Walking past the smugly grinning King Herald, Simon stormed away from the tournament field. He marched quickly, seething with anger at the carpenter and builder. Baldwin walked a little more slowly in his wake, leaving Simon to work off his ire.
It was not until Simon had reached the entrance to the tented field, near the river, that he realised that his friend had lagged behind. He stopped and waited for Baldwin. ‘My apologies, that was an unnecessary outburst.’
Baldwin shrugged. ‘The carpenter deserved worse for his lack of respect to an official. What of it?’
‘I’ll explain more when we find a moment’s peace,’ Simon said, his face hardening.
Following his gaze, Baldwin saw the King Herald approaching, Odo behind him. Odo gave Baldwin a nod of recognition before going to his pavilion, a small tent near the river. He pulled off his garish tabard, marked with the symbols of Lord Hugh’s family and lineage, and Baldwin had to restrain a smile when he saw that beneath it, Odo wore a threadbare linen shirt and a pair of faded hose. Finery could conceal utter poverty, he thought.
The King Herald mockingly bowed to Simon, and although Baldwin saw that his shirt and boots were of the first quality, he was sure that Mark Tyler also used his tabard to hide poverty, although in the King Herald’s case it was the poorness of his character rather than of his clothing.
Simon barely acknowledged the King Herald, but instead led Baldwin to the castle, avoiding anyone who wanted to speak to him. ‘I would have procured a room for you in the castle,’ he told him confidentially, ‘except I recall how badly you got on with Sir Peregrine last time you met him at Tiverton. He’ll be taking the chamber above the gatehouse and will live there while the Lord Hugh is in residence.’
‘That dreary, mendacious lob!’ Baldwin said without rancour. ‘No, I am happier with the cheery company of the field.’
‘Like friend Hal, I suppose?’
Baldwin then said, in earnest now: ‘Aren’t you worried that the stands may not be strong enough? What if one collapses?’
‘If they do, it’ll be Hal’s fault,’ Simon said. ‘He’s creamed off a load of Lord Hugh’s money for his own pocket and he’s trying to keep it.

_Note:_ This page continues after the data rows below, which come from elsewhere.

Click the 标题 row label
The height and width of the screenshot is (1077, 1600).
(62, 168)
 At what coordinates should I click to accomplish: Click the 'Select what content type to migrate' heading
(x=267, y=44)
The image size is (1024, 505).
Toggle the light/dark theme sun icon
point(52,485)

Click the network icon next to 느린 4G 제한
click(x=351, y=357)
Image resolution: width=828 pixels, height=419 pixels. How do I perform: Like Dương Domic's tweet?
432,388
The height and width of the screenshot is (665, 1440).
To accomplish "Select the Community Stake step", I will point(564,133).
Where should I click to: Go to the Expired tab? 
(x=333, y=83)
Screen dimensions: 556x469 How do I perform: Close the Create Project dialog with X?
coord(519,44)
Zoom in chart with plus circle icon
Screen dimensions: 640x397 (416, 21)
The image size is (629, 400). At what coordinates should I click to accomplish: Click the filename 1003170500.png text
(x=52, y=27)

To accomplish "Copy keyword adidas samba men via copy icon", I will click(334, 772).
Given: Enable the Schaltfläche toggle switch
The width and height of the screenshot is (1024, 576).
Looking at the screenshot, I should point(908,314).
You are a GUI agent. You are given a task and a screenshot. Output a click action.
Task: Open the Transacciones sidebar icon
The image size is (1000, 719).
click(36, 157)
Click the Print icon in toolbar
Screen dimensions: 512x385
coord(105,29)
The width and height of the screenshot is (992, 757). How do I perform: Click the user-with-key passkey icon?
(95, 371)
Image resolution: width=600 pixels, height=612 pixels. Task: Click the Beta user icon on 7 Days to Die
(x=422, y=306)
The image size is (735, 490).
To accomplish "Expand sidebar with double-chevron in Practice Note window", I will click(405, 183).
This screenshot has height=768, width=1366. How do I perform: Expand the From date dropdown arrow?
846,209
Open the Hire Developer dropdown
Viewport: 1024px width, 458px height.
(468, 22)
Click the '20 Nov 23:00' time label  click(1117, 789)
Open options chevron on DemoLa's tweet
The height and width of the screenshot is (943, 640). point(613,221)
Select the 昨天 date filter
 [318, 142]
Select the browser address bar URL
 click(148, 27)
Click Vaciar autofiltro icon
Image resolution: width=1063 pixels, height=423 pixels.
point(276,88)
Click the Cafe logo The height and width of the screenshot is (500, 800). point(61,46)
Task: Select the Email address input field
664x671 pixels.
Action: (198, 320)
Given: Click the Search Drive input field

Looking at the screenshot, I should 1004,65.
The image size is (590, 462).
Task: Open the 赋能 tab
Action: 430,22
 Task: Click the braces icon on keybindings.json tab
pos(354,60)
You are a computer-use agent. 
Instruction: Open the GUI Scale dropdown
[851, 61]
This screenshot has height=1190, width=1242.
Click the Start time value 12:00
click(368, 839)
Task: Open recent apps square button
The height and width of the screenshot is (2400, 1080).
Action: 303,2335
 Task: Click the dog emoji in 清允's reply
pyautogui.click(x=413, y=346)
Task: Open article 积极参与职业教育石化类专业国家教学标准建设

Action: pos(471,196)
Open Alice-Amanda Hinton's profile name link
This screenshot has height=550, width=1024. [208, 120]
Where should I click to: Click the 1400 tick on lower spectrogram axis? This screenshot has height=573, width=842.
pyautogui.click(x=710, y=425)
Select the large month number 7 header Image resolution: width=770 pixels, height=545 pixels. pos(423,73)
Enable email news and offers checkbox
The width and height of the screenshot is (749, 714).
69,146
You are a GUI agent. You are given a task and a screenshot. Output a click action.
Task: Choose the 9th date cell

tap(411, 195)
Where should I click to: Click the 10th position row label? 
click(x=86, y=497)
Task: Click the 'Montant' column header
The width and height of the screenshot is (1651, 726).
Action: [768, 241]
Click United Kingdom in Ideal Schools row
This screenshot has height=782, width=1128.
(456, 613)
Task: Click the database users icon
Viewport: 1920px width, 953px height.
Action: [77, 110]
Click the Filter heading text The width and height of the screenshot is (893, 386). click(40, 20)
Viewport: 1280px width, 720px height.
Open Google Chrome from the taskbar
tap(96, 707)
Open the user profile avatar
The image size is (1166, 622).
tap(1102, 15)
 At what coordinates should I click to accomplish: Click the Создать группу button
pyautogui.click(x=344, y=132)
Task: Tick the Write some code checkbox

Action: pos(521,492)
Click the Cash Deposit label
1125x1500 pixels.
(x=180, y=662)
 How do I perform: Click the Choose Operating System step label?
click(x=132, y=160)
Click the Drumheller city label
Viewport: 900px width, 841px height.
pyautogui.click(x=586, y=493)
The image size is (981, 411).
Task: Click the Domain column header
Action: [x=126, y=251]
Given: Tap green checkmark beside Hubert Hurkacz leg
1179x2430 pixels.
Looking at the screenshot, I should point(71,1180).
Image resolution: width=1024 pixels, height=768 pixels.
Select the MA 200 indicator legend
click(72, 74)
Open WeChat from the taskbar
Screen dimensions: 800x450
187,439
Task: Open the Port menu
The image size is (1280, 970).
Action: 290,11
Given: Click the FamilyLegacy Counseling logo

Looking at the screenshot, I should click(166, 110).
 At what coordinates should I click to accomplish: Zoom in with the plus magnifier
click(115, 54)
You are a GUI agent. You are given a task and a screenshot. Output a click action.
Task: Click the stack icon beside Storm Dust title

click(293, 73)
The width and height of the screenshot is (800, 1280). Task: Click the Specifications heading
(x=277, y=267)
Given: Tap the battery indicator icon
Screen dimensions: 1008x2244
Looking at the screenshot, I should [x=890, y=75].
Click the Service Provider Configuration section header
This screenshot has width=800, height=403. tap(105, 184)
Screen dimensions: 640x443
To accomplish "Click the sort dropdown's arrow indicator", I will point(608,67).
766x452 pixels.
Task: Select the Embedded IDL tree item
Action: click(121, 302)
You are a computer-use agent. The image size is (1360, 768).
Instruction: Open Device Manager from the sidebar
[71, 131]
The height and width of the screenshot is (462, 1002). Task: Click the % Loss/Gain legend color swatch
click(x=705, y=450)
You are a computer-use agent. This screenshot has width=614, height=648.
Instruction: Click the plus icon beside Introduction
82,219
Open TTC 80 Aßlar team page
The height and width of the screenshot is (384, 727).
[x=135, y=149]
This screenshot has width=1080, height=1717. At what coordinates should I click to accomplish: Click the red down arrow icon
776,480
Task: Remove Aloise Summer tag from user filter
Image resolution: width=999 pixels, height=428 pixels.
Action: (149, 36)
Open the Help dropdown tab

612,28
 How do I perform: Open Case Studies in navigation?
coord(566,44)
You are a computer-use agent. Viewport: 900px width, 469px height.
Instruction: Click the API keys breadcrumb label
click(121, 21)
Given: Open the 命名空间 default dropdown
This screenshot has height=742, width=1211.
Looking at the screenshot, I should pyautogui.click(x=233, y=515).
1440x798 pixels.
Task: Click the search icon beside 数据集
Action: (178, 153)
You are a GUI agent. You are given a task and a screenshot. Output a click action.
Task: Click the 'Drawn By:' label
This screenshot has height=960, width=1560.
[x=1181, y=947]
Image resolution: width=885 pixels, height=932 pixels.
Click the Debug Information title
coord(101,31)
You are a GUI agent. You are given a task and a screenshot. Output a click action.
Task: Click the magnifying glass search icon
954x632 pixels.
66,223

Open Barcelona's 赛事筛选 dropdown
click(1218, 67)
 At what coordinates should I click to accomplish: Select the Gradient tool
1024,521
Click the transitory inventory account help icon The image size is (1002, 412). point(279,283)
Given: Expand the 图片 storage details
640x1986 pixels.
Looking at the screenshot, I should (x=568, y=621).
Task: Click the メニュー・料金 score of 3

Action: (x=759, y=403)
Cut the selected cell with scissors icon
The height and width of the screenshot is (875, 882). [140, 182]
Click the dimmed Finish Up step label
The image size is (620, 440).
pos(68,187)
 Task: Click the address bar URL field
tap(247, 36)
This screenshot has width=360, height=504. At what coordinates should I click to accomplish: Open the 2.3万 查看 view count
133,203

He can afford the best. Lord Hugh is generous, especially when he’s trying to impress his own knights. No, don’t worry, old friend. Hal isn’t stupid enough to let anyone get hurt at this tournament.’
At Oakhampton Castle, the two men had to walk around the barbican to enter its north-facing doorway and then Simon took Baldwin up the long cobbled corridor that ended at the gatehouse itself.
Looking up at the walkways inside the battlements, Baldwin voiced his earlier thoughts. ‘Only a brave man or a fool would attempt this to enter the castle.’
It was easy to envisage a group storming this narrow, deadly killing ground and being crushed by missiles raining down from above. The two crossed the bridge and entered the court beyond. The spur on which the castle was built was shaped roughly like a shield, and here at the entrance Baldwin saw they were at the narrow point at the base. Before them a broad yard fanned out with high walls enclosing a number of buildings, while in the background ahead was the looming grey shape of the keep on its high motte. Baldwin had little time to study the place because Simon strode off to their right, to a long, high hall. Soon they were sitting at a table with jugs of ale.
Simon wiped a hand over his face. ‘God’s bones! I begin to wish I had never agreed to help with this. If I hear one more complaint from that cretin of a carpenter or his girlfriend Hal, I swear I’ll reach for my knife and gut them!’
‘It is mayhem down there, isn’t it?’ Baldwin said, comfortable in the knowledge that his servants would have seen to his belongings and that he need do nothing but idle away the day.